2. That on 18.12.1990 at about 8.00 P.M. at the residence of Dr. Naranje, Rashtrabhasha Prachar Samiti Road, Wardha, you made a demand of Rs.10,000/- from Shri Deepak Trymbakrao Deshmukh, resident of Wardha, Taluka Arvi, District Wardha, as consideration for his acquittal in Sessions Trial No.37/87 under Section 302 etc. I.P.C. and that you thereby indulged in corrupt practice amounting to gross misconduct." The appellant filed his reply on 18th June, 1992 in which the charges were denied and it was stated by the appellant that Deepak Trimbakrao Deshmukh had made a false complaint against him so that his cases may not be tried by the appellant. On a consideration of the reply submitted by the appellant, the Disciplinary Authority, not being satisfied by the reply, decided to hold a departmental enquiry against the appellant and, therefore, by its order dated 3rd August, 1992 appointed Mr. G.B. Asma, Joint District Judge, Akola, as the Enquiry Officer.

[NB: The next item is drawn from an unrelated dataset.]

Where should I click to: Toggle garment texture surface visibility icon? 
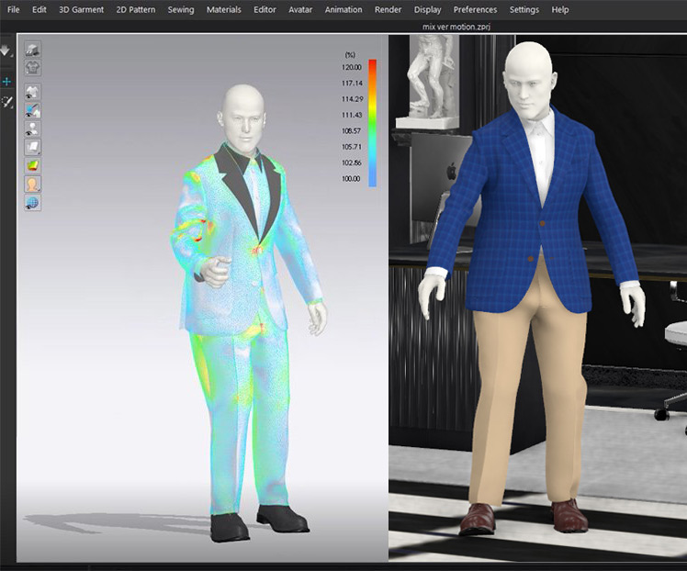point(32,110)
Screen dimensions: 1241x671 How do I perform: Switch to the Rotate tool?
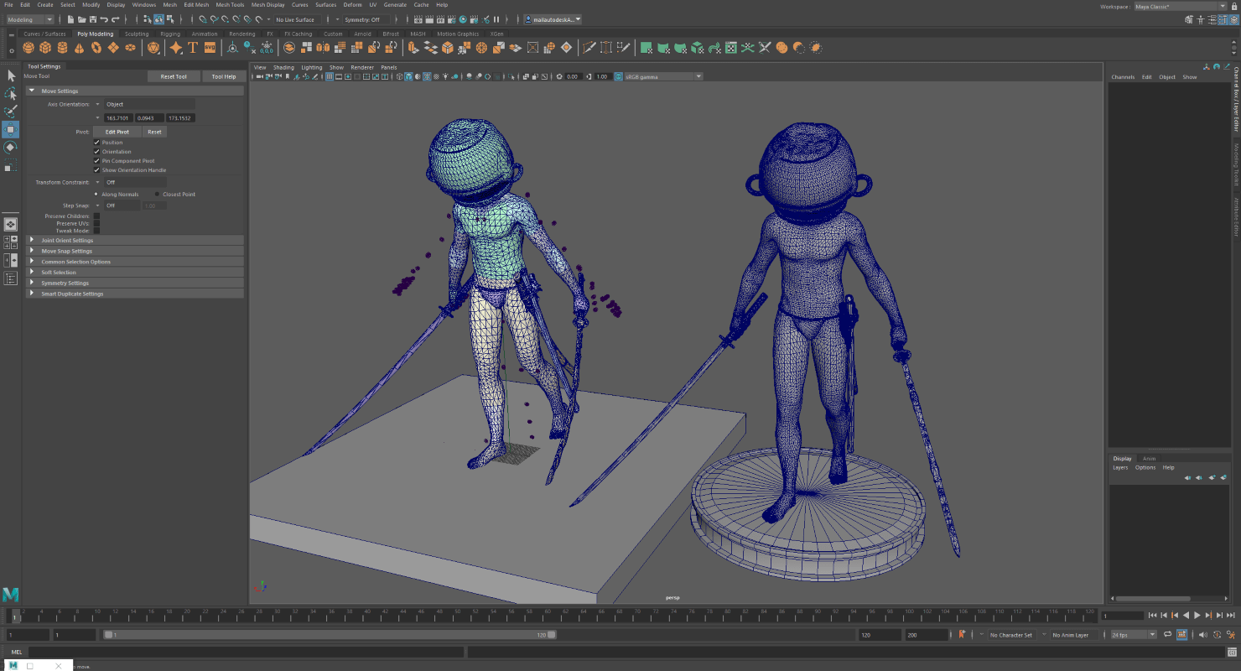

After completion of enquiry, the Enquiry Officer submitted his report dated 21st December, 1992 to the Disciplinary Authority. It was held by the Enquiry Officer that the charges against the appellant were not established and, therefore, he recommended the reinstatement of the appellant. The Disciplinary Committee of the High Court considered the report of the Enquiry Officer and disagreeing with the findings of the Enquiry Officer held that the charges against the appellant were proved. The Disciplinary Committee, therefore, tentatively decided to impose the penalty of dismissal from service upon the appellant.
Accordingly, the appellant was called upon by a notice to show cause why the proposed penalty be not imposed upon him.
A copy of the reasons recorded by the Disciplinary Committee for not agreeing with the findings submitted by the Enquiry Officer as also a copy of the Enquiry Officer's report were sent to the appellant who filed his reply to the show-cause notice. This reply was considered by the Disciplinary Authority, namely, the High Court which decided to impose the major penalty of dismissal from service and accordingly recommended to the Government of Maharashtra that the appellant be dismissed from service. Acting upon this recommendation, the Government of Maharashtra, by order dated 08.11.1993, dismissed the appellant from service.
The order of dismissal was challenged by the appellant by means of a Writ Petition, filed under Article 226 of the Constitution, which was opposed by the High Court on whose behalf Nilkanth Vishwanath Dabholkar, I/C, Additional Registrar, High Cout, (Legal) Appellate Side, filed an affidavit dated 07.06.1996 in opposition. The High Court, by the impugned judgment dated 21st of June, 1996, dismissed the Writ Petition and it is in these circumstances that the present appeal has been filed in this Court by Special Leave.
Learned counsel appearing on behalf of the appellant has raised several contentions including that there was no evidence in support of the charges that the appellant had demanded Rs.10,000/- in each of the two Sessions Trials pending in his court from the accused, namely, Deepak Trimbakrao Deshmukh, for his acquittal and that the Enquiry Officer was justified in recording the finding that the charges were not established. It was also contended that the reasons on the basis of which the Disciplinary Committee of the High Court disagreed with the findings recorded by the Enquiry Officer are wholly erroneous and conjectural.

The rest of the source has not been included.